Je vais étudier le réaménagement de sols minéraux en faisant identifier ces espaces par des jeux de peintures au sol. Ces playgrounds structureront les quartiers. En les rendant plus harmonieux et plus accueillants.

Voilà une nouvelle relation entre les sports et l’urbanisme. Bien sûr, il faudra assurer une bonne collaboration entre la mairie, les promoteurs et les architectes. Nous devrons aussi penser à l’utilisation de rooftop d’immeubles, notamment des toits de parking, pour en faire des espaces sportifs.

SI L’ON COMPREND BIEN VOTRE VOLONTÉ POLITIQUE, LE SPORT EST EN VOIE DE DEVENIR L’EXPRESSION D’UNE MODERNITÉ. MAIS, EN MATIÈRE DE MODERNITÉ, VOUS ÊTES AUSSI TRÈS ATTACHÉE À APPORTER UN APPUI AUX START- UPS ET À SOUTENIR UNE DÉMARCHE DE SMART CITY POUR VOTRE VILLE. QU’EN EST-IL DE LA PLACE DU SPORT DANS CETTE NOUVELLE GOUVERNANCE DE LA VILLE ?

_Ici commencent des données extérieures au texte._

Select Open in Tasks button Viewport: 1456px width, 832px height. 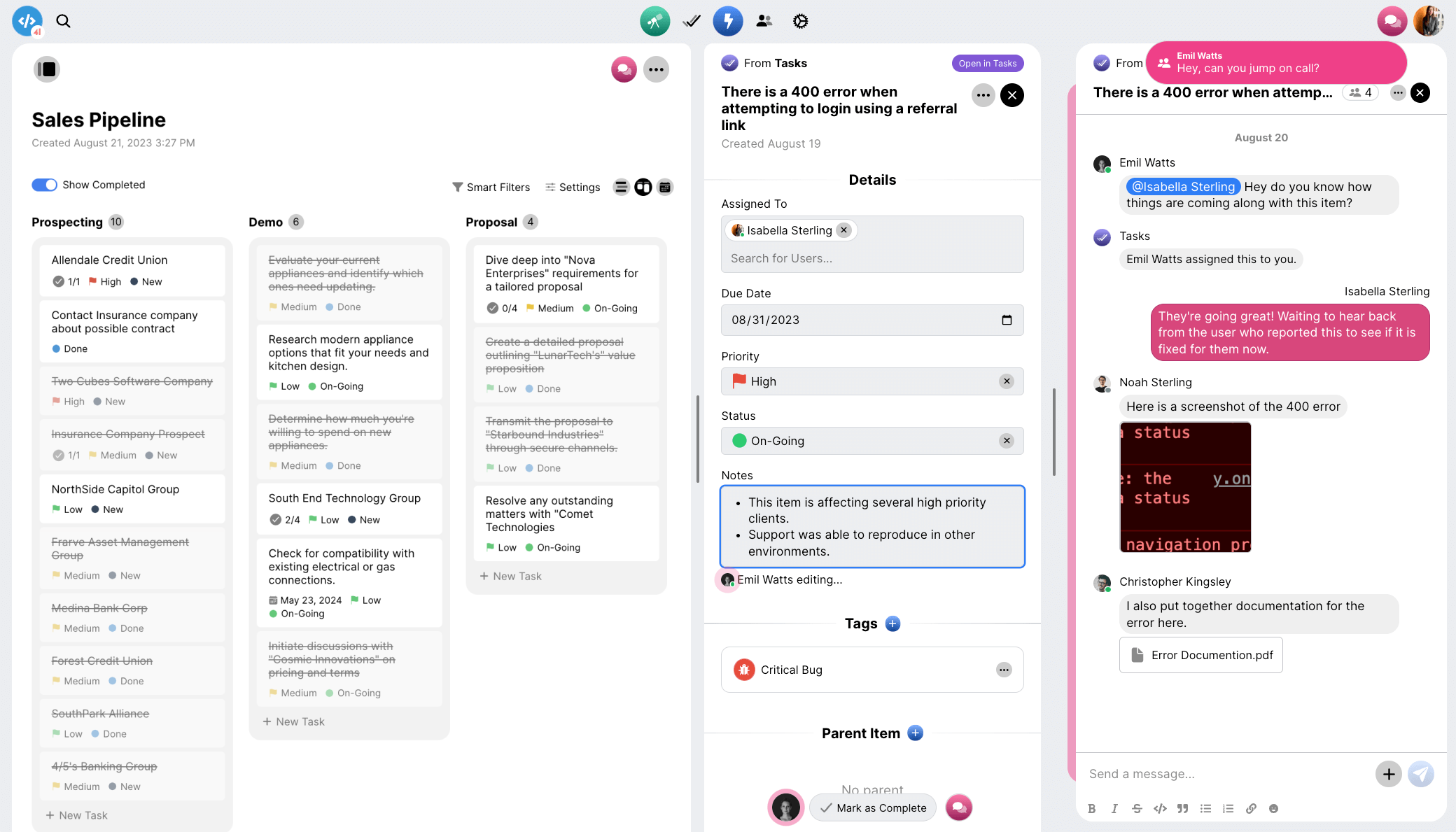(987, 63)
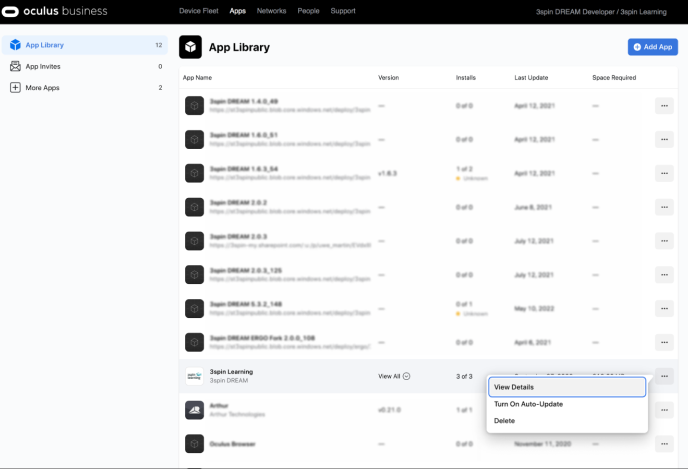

Nous le savons toutes et tous, les villes se digitalisent par des applications ou des objets connectés, afin de proposer des services plus personnalisés à l’ensemble des concitoyens. Dans ce contexte, je souhaite que des solutions digitales soient utilisées pour permettre aux jeunes habitants de trouver rapide- ment une activité sportive, un lieu pour pratiquer avec des conseils adaptés à leurs envies.

Cette digitalisation passera par l’accès à un catalogue d’activités et de clubs à proximité de chez soi. Je fais confiance à notre jeunesse pour s’associer à la mairie dans le but de mettre en place des plateformes de services. Mais, au-delà de l’offre, nous devrons accompagner et sécuriser la pratique de chacune et de chacun, grâce, là aussi, à la digitalisation. De même, je souhaite que des plateformes se constituent afin de regrouper les adeptes d’un sport, de créer du lien social, d’échanger sur les pratiques. Ces plateformes devront être en mesure de lancer des messages d’alerte, afin de venir en aide à celles et ceux qui sont en difficulté. Je pense notamment aux habitués de course à pied.

La sécurité, mais aussi le financement d’une pratique sportive. Une start-up pourrait mettre en place une économie circulaire et solidaire. Je ne peux être plus claire. Je veux à travers le sport, renforcer le lien entre les citoyens, les entreprises, la municipalité.

En revanche, je ne veux rien construire sur de l’anecdotique. Je veux que le sport renforce l’image de notre ville, pour en faire une « marque », une ville où il fait bon vivre et s’installer.